A Masterclass in Flow

I came to India, in part, for the annual Global Inspiration Conference or GIC.  The GIC is the yearly gathering of the International Breathwork Foundation of which I’m a former co-President.   The chosen venue for the conference was the lovely Country Inn in Bhimtal about 180 miles from Delhi.

One hundred and eighty miles, no problem, leave Delhi in the morning, be in Bhimtal for lunch!

The cow taking a siesta in the middle of the eight lane highway out of Delhi should have been a clue, but it wasn’t.  I clung to my vision of lunch on a terrace somewhere overlooking the mountains.  Reality dawned only when eight lanes dwindled down to two, one in each direction, and the direction merely a suggestion.  This might take longer than lunch time.

Masterclass-in-FlowI’d heard about the traffic chaos in this country of 1.2 billion people.  There is surely a logic to the hair raising overtaking, the chaotic mix of animals and trucks, cars and bikes and wandering Sadus wrapped in saffron cloth.   But the pattern still eludes me.  Our bus bounced and swerved, stopped and started, overtook with inches to spare and was overtaken in the face of oncoming trucks.  Motorbikes with whole families on board wove in and out between busses and jeeps.  People and cows meandered back and forth across the streams of traffic.  All to the relentless honking of horns.

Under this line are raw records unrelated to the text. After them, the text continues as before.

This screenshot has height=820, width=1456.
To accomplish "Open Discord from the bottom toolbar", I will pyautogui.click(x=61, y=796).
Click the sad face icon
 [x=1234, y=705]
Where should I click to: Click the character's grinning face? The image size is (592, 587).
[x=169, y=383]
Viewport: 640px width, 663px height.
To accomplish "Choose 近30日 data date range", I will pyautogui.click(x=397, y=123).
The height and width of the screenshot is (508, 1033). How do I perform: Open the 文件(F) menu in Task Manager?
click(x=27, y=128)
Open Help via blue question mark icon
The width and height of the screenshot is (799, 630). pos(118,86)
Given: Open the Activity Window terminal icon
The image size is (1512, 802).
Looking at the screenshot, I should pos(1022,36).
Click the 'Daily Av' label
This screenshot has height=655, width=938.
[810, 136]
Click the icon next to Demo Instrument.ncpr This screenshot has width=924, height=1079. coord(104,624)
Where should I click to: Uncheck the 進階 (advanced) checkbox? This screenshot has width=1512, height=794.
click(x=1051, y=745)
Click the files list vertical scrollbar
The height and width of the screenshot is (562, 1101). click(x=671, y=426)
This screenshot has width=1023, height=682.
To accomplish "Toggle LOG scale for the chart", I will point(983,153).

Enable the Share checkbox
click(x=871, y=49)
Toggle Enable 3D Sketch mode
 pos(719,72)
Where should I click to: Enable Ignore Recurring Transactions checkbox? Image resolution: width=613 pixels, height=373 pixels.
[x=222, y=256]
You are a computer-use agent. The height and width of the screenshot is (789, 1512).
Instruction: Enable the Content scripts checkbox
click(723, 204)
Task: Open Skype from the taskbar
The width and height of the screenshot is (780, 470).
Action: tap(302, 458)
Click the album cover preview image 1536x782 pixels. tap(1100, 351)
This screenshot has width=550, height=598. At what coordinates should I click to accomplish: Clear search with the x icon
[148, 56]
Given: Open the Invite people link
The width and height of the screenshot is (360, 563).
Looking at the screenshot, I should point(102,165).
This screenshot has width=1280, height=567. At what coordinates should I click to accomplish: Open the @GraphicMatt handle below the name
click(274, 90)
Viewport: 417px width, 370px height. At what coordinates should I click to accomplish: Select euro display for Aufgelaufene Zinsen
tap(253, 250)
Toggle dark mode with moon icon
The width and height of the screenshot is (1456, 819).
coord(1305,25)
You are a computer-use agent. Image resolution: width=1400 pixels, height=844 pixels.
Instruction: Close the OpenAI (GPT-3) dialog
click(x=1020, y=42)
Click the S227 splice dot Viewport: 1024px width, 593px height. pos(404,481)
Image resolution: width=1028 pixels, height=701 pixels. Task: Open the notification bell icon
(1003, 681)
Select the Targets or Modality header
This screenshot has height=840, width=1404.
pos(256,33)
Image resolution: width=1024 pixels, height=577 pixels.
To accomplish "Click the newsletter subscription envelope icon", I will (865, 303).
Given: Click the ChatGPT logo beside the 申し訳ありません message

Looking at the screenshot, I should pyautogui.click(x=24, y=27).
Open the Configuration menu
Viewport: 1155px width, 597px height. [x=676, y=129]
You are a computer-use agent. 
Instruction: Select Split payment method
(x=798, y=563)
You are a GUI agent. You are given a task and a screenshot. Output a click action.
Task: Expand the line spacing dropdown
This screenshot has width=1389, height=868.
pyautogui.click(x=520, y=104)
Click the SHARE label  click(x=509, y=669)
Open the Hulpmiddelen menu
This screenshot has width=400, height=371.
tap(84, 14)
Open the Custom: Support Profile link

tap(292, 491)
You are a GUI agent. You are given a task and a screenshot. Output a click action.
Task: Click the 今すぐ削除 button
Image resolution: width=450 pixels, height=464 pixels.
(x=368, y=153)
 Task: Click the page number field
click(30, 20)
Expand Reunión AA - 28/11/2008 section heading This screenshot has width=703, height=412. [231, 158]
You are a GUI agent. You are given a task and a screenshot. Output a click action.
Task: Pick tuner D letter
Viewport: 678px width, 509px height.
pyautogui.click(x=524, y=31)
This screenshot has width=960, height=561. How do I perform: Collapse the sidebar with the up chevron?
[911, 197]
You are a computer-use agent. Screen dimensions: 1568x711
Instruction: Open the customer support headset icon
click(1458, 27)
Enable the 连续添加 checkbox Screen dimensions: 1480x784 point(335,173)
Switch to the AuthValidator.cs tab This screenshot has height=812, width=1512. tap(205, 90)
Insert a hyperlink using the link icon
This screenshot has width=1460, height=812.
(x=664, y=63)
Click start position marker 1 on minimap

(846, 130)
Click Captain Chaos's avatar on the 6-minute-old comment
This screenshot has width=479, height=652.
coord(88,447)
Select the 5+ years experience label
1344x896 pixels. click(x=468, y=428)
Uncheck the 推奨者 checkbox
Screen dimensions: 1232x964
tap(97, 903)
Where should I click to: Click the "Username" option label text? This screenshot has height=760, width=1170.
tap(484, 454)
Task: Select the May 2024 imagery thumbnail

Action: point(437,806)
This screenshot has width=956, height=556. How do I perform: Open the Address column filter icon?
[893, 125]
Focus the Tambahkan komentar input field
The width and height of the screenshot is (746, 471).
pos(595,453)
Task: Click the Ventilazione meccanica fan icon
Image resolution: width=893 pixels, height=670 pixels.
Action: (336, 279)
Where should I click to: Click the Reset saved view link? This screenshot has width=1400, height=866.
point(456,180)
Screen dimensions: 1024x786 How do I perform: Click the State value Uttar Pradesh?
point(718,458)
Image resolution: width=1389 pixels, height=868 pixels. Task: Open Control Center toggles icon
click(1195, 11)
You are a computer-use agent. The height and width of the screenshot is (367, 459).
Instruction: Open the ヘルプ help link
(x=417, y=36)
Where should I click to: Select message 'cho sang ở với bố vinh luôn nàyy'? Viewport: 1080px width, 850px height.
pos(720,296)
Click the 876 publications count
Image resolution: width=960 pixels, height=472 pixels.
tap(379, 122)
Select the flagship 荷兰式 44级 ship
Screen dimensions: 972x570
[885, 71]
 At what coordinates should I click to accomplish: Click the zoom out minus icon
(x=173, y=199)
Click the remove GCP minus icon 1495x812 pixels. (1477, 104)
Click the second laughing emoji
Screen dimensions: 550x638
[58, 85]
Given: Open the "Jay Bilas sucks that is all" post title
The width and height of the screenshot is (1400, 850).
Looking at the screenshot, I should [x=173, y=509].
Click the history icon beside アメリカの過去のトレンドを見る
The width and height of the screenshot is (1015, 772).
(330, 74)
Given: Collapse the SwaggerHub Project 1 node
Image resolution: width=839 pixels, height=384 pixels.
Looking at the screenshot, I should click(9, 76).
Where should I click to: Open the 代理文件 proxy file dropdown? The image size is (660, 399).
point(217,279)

Total chaos.  Chaos that would shut down western motorways and autobahns.  Chaos that would generate road rage on a murderous scale.  But in three weeks of driving hundreds of miles, I never saw anger on Indian roads.  That, of course, doesn’t mean that tempers never flare.  I’m sure they do.  But in general Indians seem to work around each other, taking whatever happens as it comes, accepting what is.  Given the population density, there’s probably not much choice.

Some hours into the journey, I stopped flinching every time our driver pulled around a truck and played chicken with an oncoming car.  And I noticed the other conference goers on the bus had also begun to take the chaos in their stride, barely noticing collisions averted, pot holes circumvented.  We cheered when the bus finally pulled off the road into the lush gardens of the Country Inn.  But at that stage, nobody really minded that a 180 mile journey had taken eleven hours.

We had already begun to sink into India where traffic chaos is a master class in flowing with reality.